ISO/IEC 27006:2011 Information technology — Security techniques — Requirements for bodies providing audit and certification of information security management systems
ISO/IEC 27006 is the accreditation standard that guides certification bodies on the formal processes they must follow when auditing their clients’ Information Security Management Systems (ISMSs) against ISO/IEC 27001 in order to certify or register them compliant. The accreditation processes laid out in the standard give assurance that ISO/IEC 27001 certificates issued by accredited organizations are valid.
Scope and purpose
The scope of ISO/IEC 27006 is to “specify requirements and provide guidance for bodies providing audit and certification of an information security management system (ISMS), in addition to the requirements contained within ISO/IEC 17021 and ISO/IEC 27001. It is primarily intended to support the accreditation of certification bodies providing ISMS certification.”
Any properly-accredited body providing ISO/IEC 27001 compliance certificates must fulfill the requirements in ISO/IEC 27006 plus ISO/IEC 17021-1 and ISO 19011 in terms of their competence, suitability and reliability to perform their work properly. This is necessary to ensure that issued ISO/IEC 27001 certificates are meaningful: if literally anyone were able to issue certificates without necessarily following the certification processes specified by ISO/IEC 27006, even seriously non-compliant organizations could conceivably buy their certificates or self-certify.
ISO/IEC 27006 specifies requirements and provides guidance for compliance auditing specifically in the context of ISMSs, in addition to the general accreditation requirements laid down by ISO/IEC 17021-1 and ISO 19011.
The certification process involves auditing the management system for compliance with ISO/IEC 27001. Certification auditors have only a passing interest in the actual information security controls that are being managed by the management system. It is assumed that any organization with a compliant ISMS is in fact managing its information security risks diligently.
Status of the standard
ISO/IEC 27006 was first published in 2007. It incorporated and superseded the older EA7/03 guidance on accredited certification processes.
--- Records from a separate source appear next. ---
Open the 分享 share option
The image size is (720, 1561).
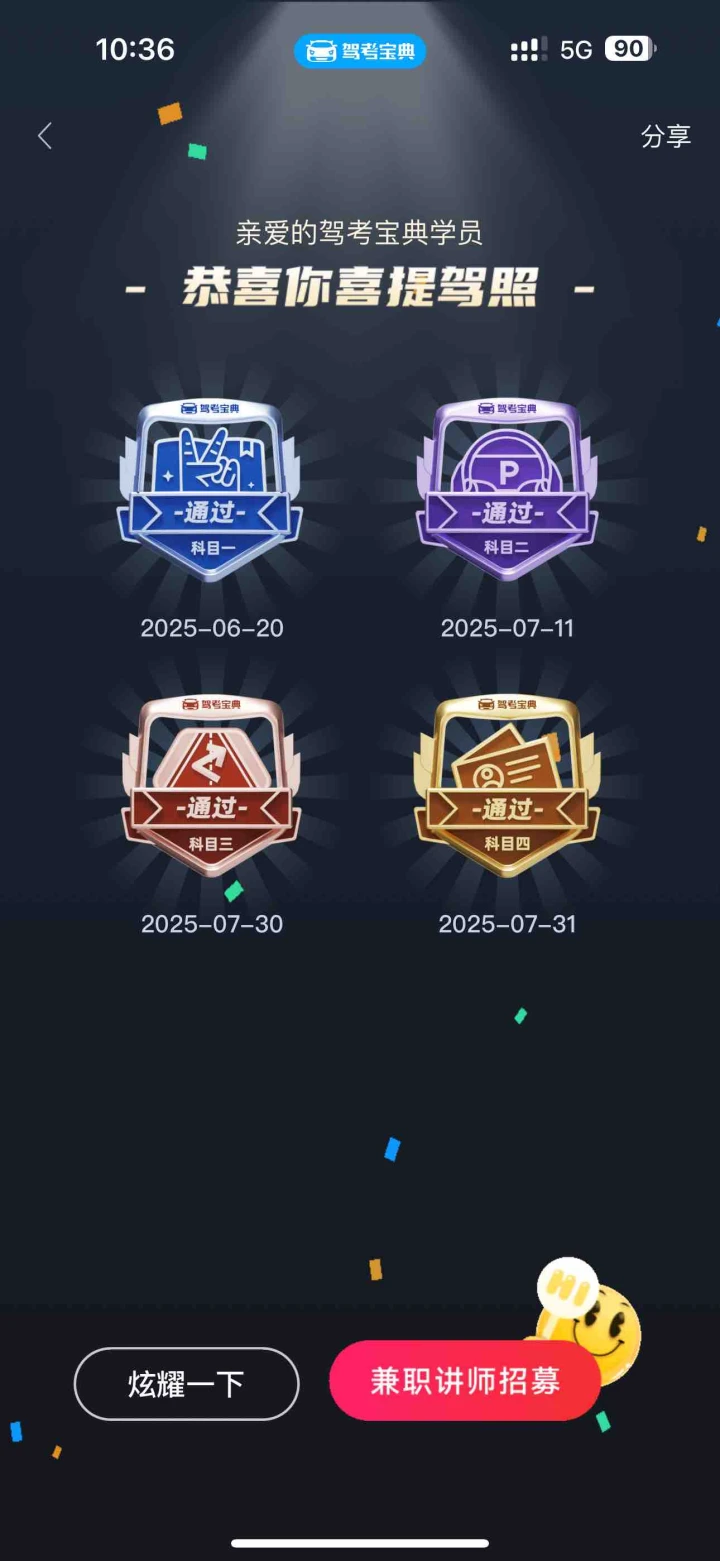pyautogui.click(x=666, y=136)
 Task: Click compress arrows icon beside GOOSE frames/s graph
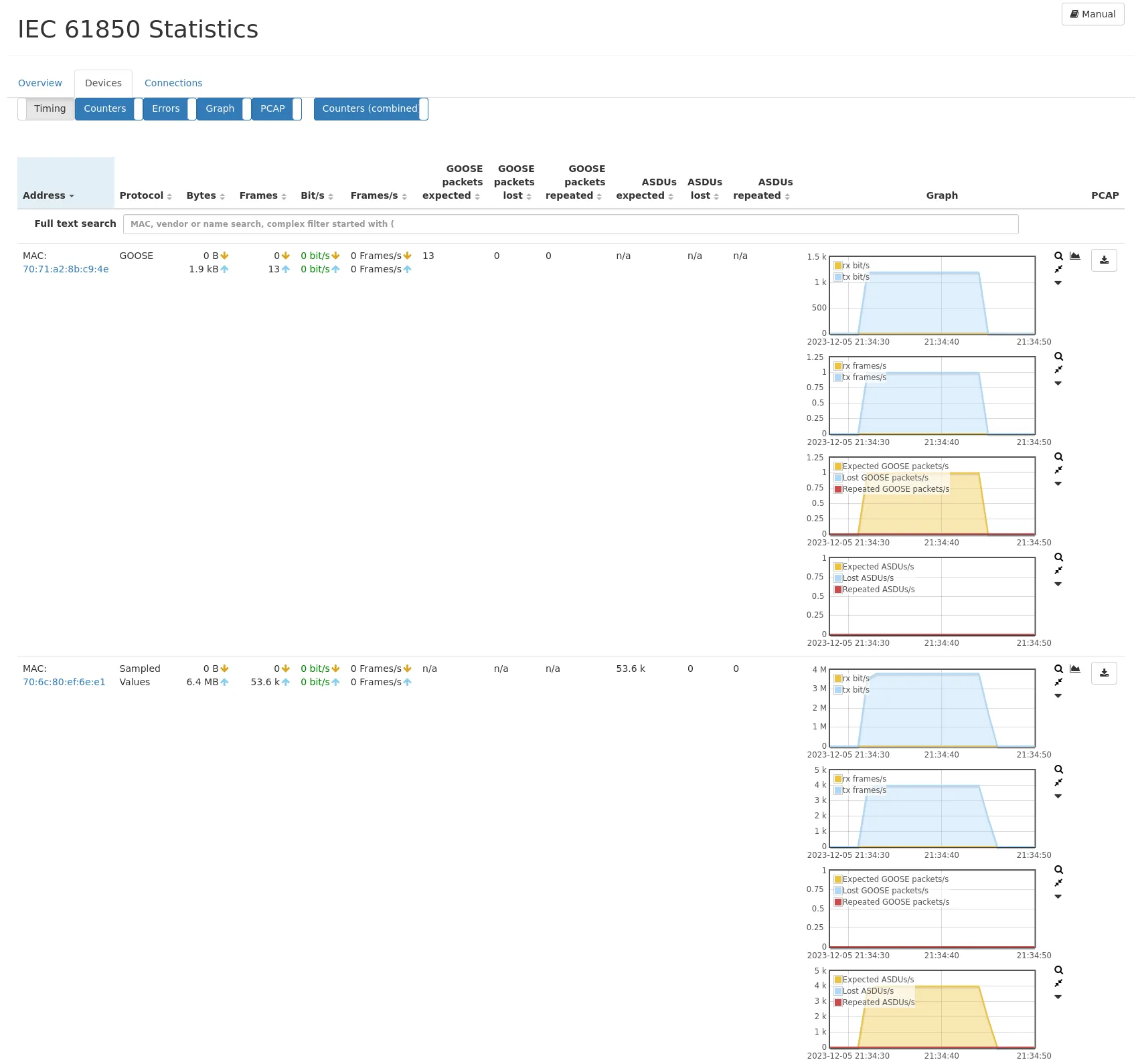[x=1058, y=370]
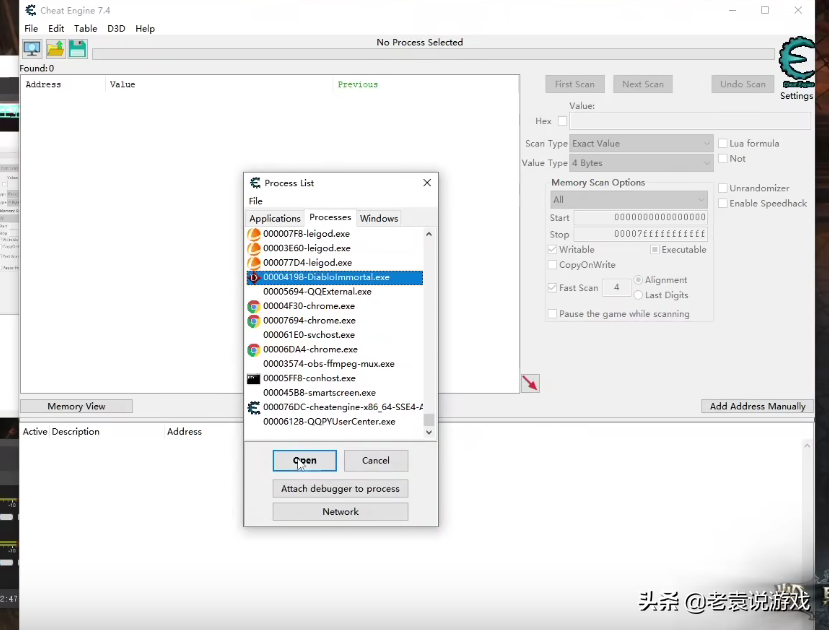
Task: Click red arrow add-to-address-list icon
Action: [x=530, y=383]
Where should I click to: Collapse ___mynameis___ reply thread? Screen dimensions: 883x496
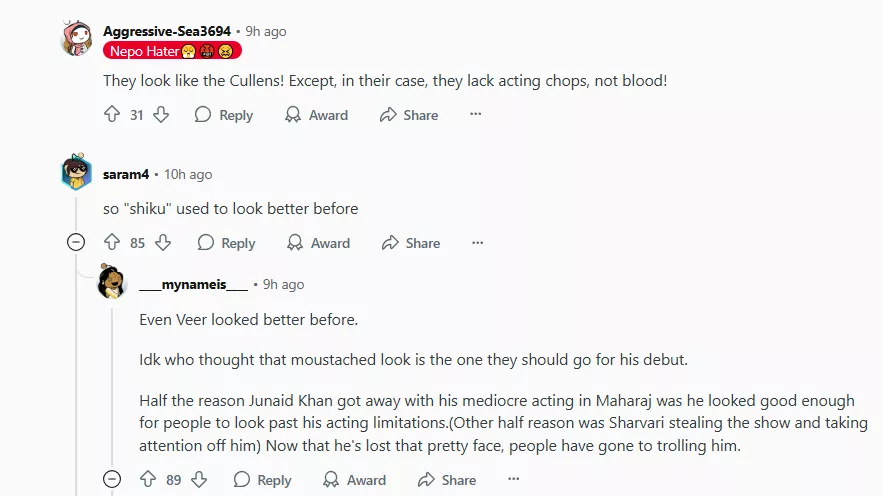tap(112, 480)
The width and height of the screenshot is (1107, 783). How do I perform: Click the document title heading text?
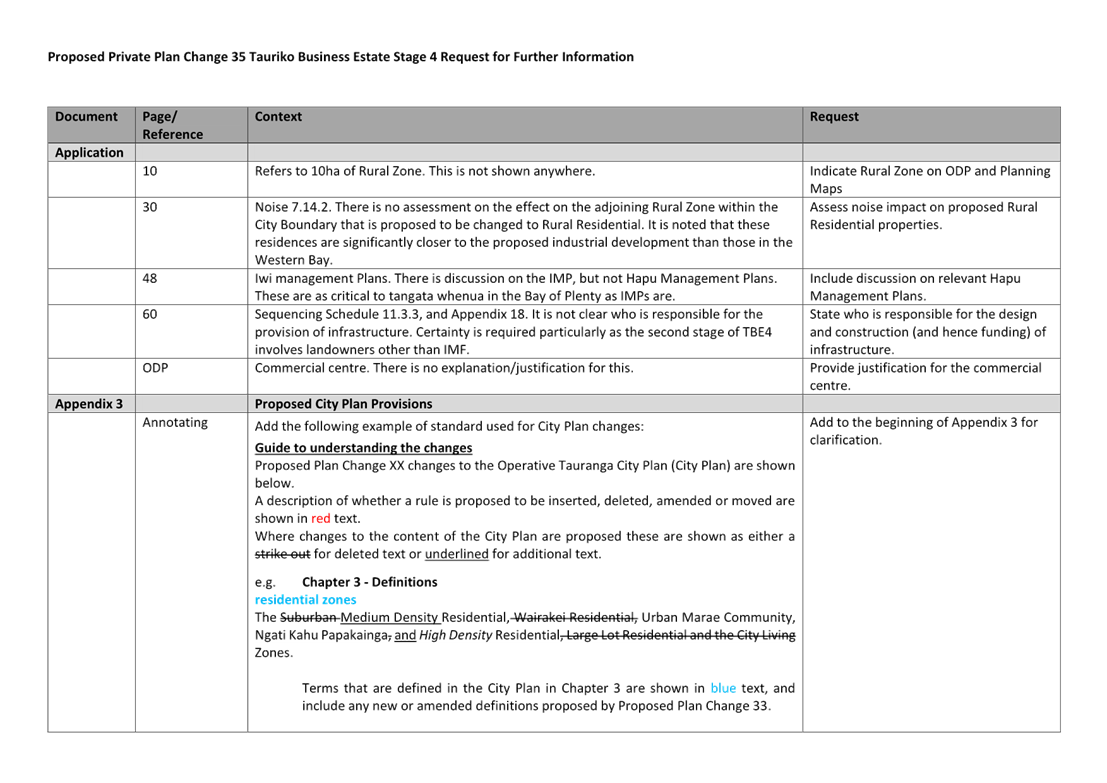(340, 57)
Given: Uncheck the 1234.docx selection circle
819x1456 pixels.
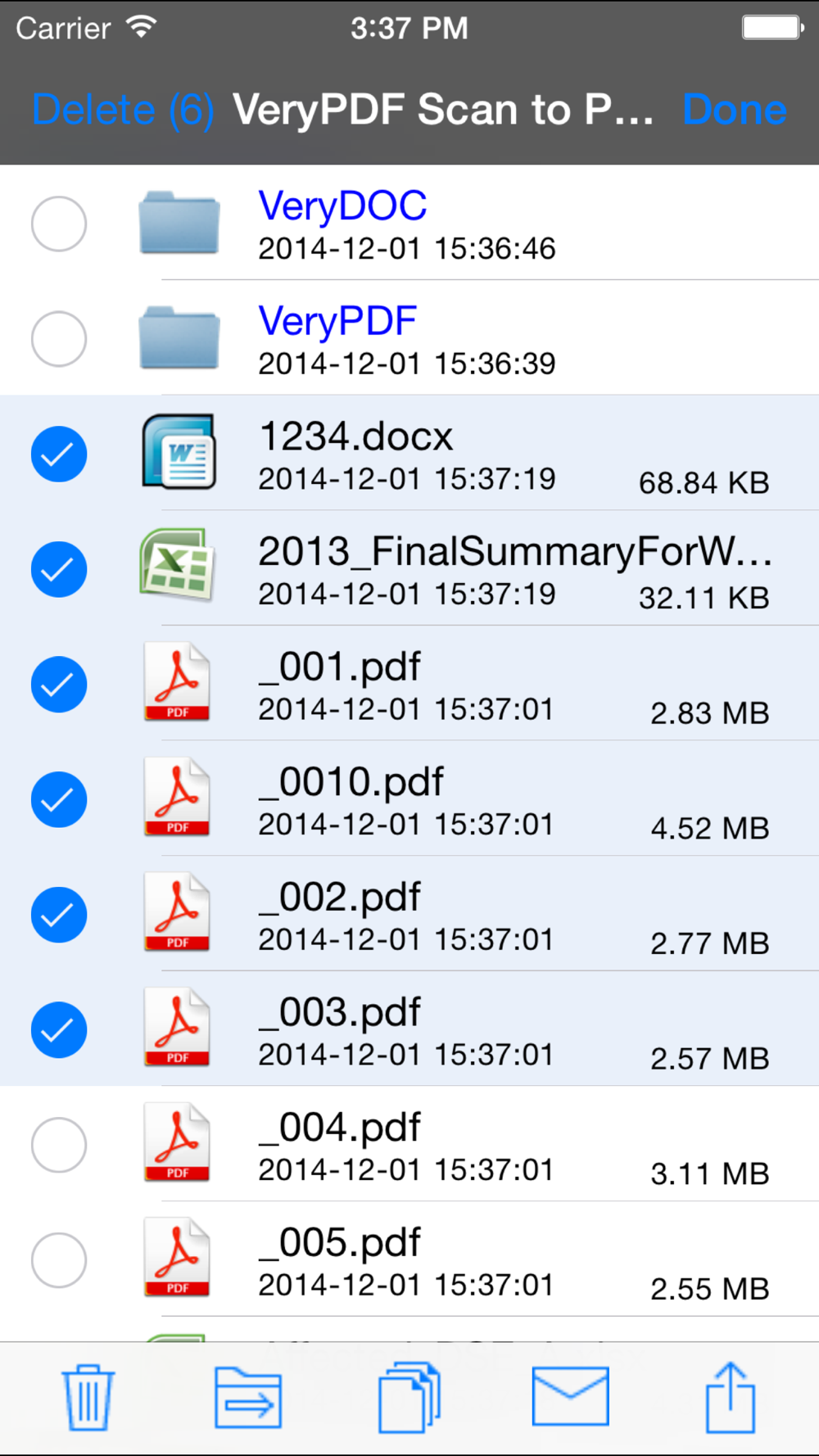Looking at the screenshot, I should pos(59,454).
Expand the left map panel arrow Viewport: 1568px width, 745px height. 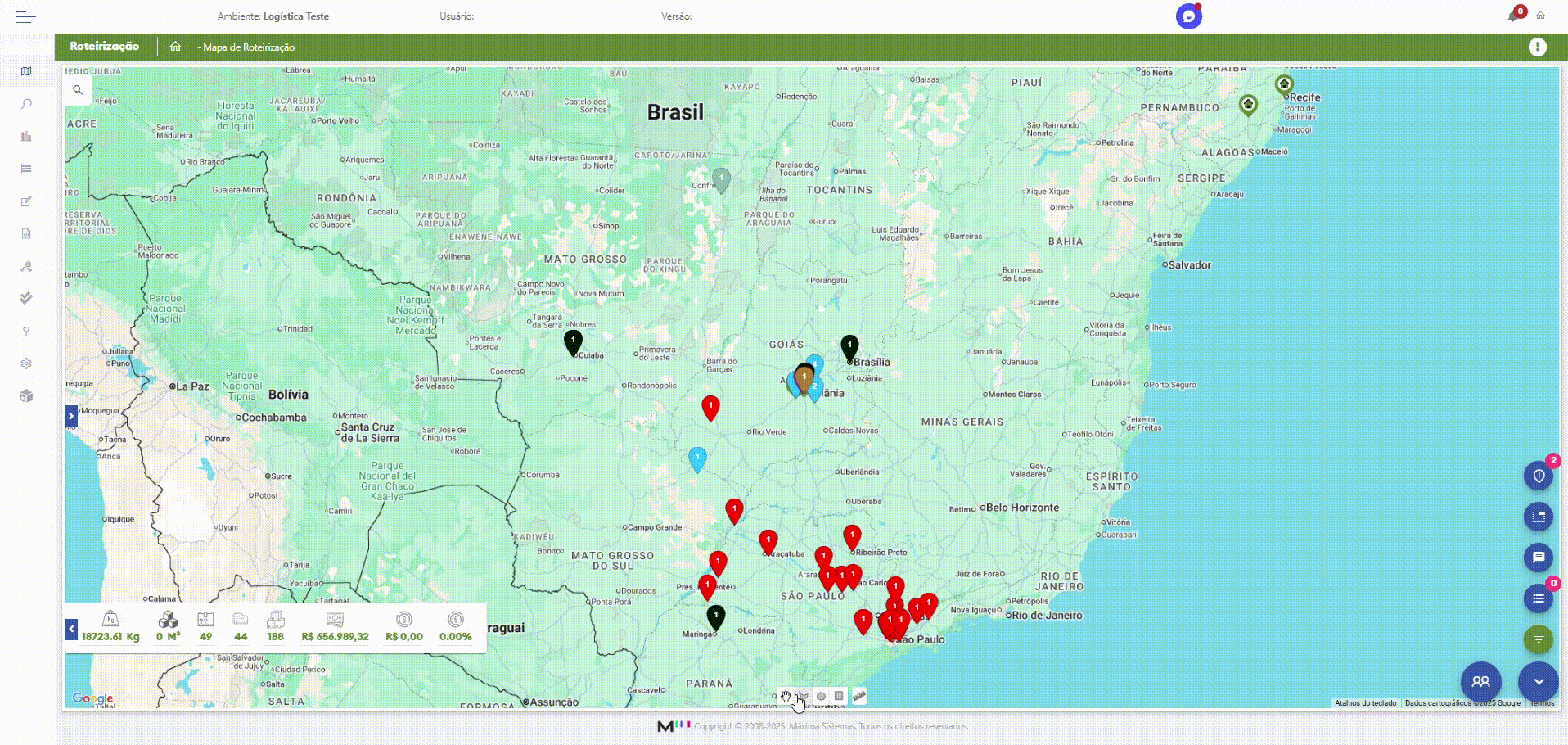click(71, 417)
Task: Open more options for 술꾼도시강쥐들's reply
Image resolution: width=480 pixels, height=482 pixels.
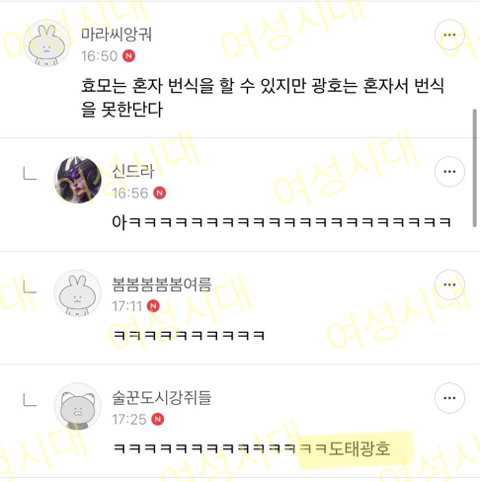Action: tap(449, 398)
After ISO 17021 was revised, a fast-track update was made and the revised ISO/IEC 27006 was published in 2011 with relatively minor changes.
The standard is now undergoing a normal review in parallel with the revision of ISO 19011 and ISO/IEC 17021, and the new release of ISO/IEC 27001. The revised standard looks likely to be published in 2014.
The next version of this standard is likely to be substantially different due to the substantive changes in the standards on which it is based. In general, ISO certification processes are being aligned and streamlined to make them more consistent with each other across various fields e.g. the management systems for quality, environmental protection and information security. The advantages of alignment include:
Standardization and cross-fertilization between the fields of certification (e.g. an organization’s “quality assurance manual” should not be totally alien to someone familiar with its “information security manual” - ‘someone’ being staff, managers, auditors and interested third parties);
Easier awareness, training and cross-training of auditors for various types of certification audit;
Easier awareness, training and cross-training of employees for various management systems;
More consistent certification, surveillance and re-certification audit processes;
Greater auditor and auditee familiarity with the process through greater practice, increasing the focus on the findings and the outcome;
More possibility for multiple parallel certifications, perhaps reducing costs;
A larger pool of qualified candidates for jobs associated with designing, implementing, operating and auditing the management systems.
The key disadvantage is short-term disruption as the new order takes root.
It has been pointed out that the new version of 27001 gives organizations more latitude on how they design and document their ISMS, and hence certification auditors cannot determine compliance as easily: they will need greater knowledge of both management systems and information security concepts.